Fiction Reading as Medicine

The two researchers Lena Mårtensson, licenced occupational therapist, and Cecilia Pettersson, literary scholar, interviewed eight women of working age who had been sick-listed for 4-36 months about their experiences with fiction reading while sick-listed.
‘Fiction reading is a meaningful activity that the sick-listed women decided on their own to do, and it strengthened their ability to take part in everyday activities,’ says Mårtensson.

The study shows that the reading relates to an outer, concrete reality and to an inner, more subjectively perceived experience. At a concrete level, the reading helped the women re-gain their capacity and structure in everyday life. The reading also contributed to self-knowledge and self-understanding via the subjective experience, and provided a private space for recovery.
All women in the study had always had a strong interest in reading. However, many of them indicated that, when first becoming sick-listed, they reduced their reading or had no energy to read at all.

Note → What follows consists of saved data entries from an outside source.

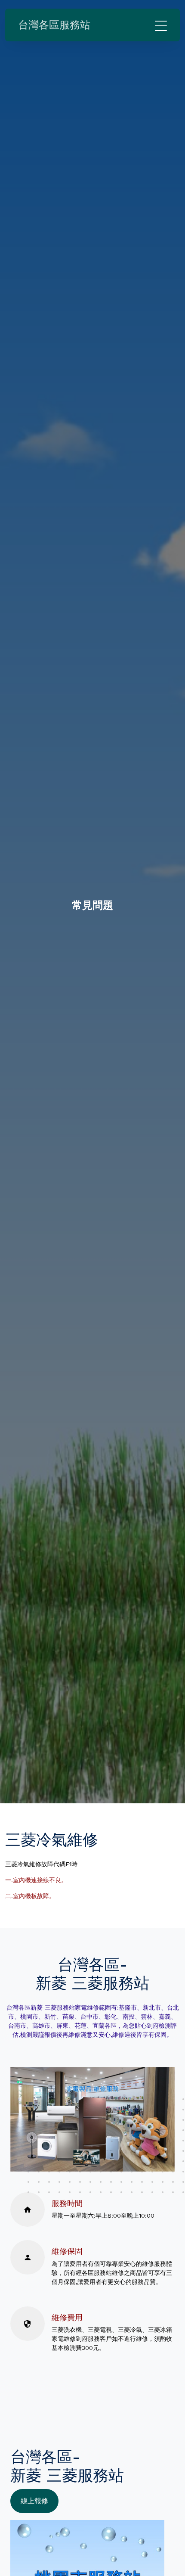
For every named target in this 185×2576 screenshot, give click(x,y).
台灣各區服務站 (54, 25)
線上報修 (34, 2501)
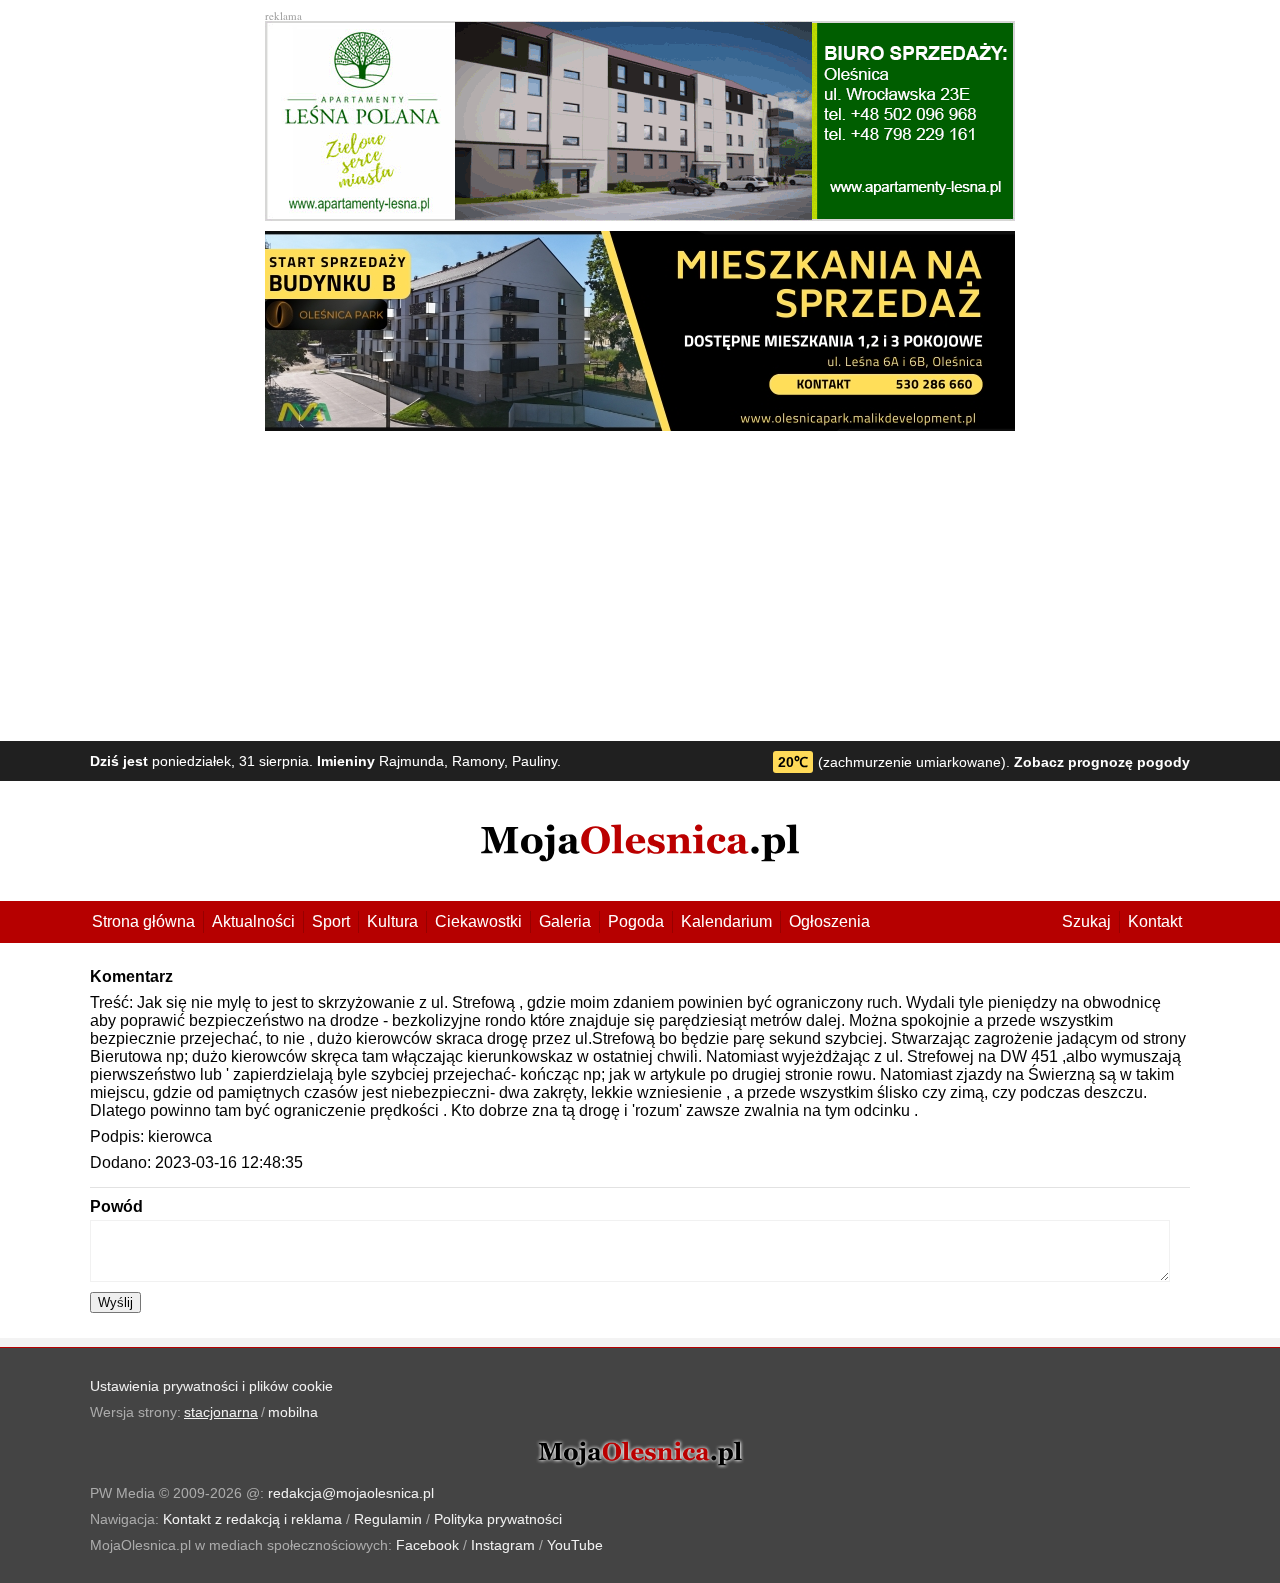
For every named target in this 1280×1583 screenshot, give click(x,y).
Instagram (503, 1545)
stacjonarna (221, 1412)
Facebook (427, 1545)
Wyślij (115, 1302)
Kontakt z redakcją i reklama (252, 1519)
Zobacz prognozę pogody (1102, 762)
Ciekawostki (478, 921)
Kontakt (1155, 921)
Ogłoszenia (829, 921)
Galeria (565, 921)
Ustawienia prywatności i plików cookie (211, 1386)
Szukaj (1086, 921)
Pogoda (636, 921)
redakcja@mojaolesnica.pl (351, 1493)
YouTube (575, 1545)
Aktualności (253, 921)
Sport (331, 921)
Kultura (392, 921)
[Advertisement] (640, 581)
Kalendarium (726, 921)
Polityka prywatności (498, 1519)
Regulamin (388, 1519)
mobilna (293, 1412)
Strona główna (143, 921)
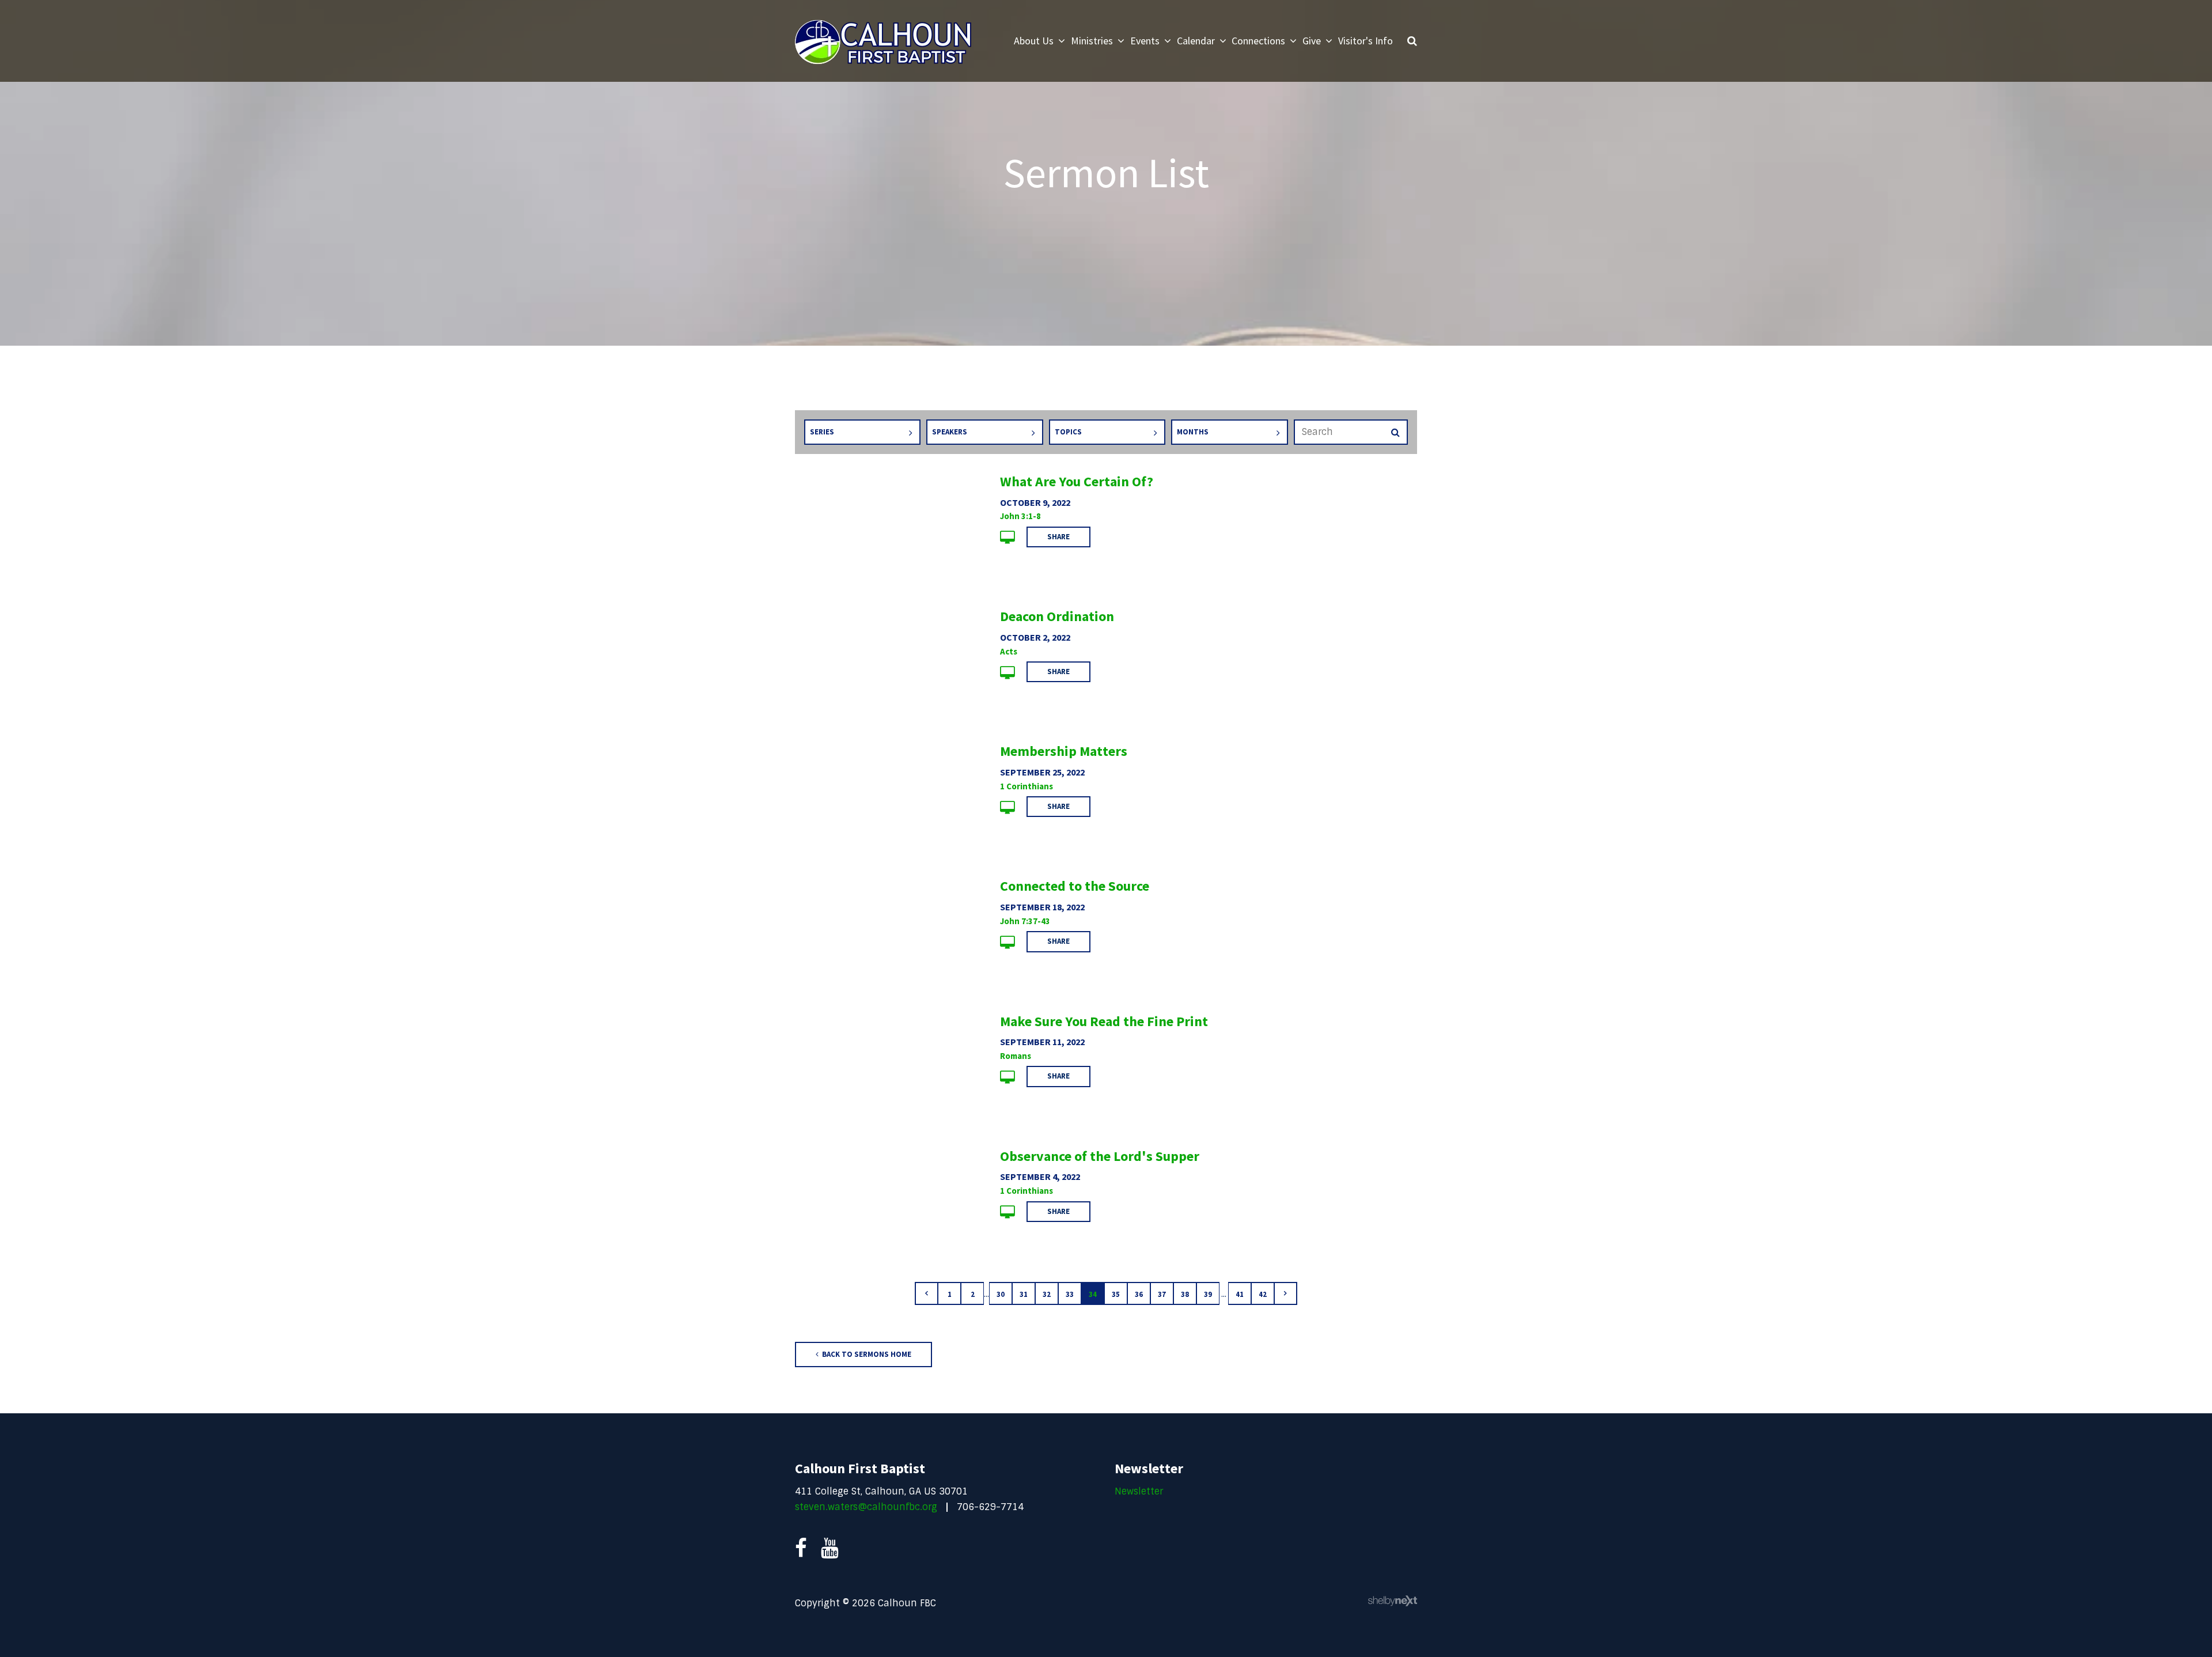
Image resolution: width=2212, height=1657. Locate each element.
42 (1263, 1294)
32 (1047, 1294)
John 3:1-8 (1020, 515)
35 (1116, 1294)
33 (1070, 1294)
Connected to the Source (1074, 886)
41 (1240, 1294)
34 (1093, 1294)
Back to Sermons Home (865, 1354)
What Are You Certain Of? (1076, 481)
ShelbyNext (1392, 1601)
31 (1024, 1294)
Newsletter (1139, 1491)
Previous (926, 1293)
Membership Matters (1063, 751)
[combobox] (862, 432)
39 (1208, 1294)
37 (1162, 1294)
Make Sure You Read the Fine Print (1104, 1021)
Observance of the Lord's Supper (1099, 1156)
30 (1001, 1294)
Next (1285, 1293)
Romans (1015, 1055)
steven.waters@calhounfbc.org (866, 1507)
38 (1185, 1294)
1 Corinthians (1026, 786)
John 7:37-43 (1025, 920)
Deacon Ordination (1057, 616)
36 (1139, 1294)
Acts (1008, 651)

‘Once they returned to reading, most of them chose light-hearted fiction such as chick-lit and books reflecting their own situation. As they gradually felt better, they increasingly returned to the type of literature they had read in the past,’ says Pettersson.
The women described many different approaches to reading while sick-listed. Some preferred stories reflecting their own situation and identified strongly with the texts. Others read for aesthetic enjoyment or to escape from their illness for a moment.
‘Many women read in all of these different ways but at different times during their sick leave, feeling that it greatly contributed to their rehabilitation. This points to the breadth of therapeutic reading and the danger in trying to regulate this type of reading too much,’ says Pettersson.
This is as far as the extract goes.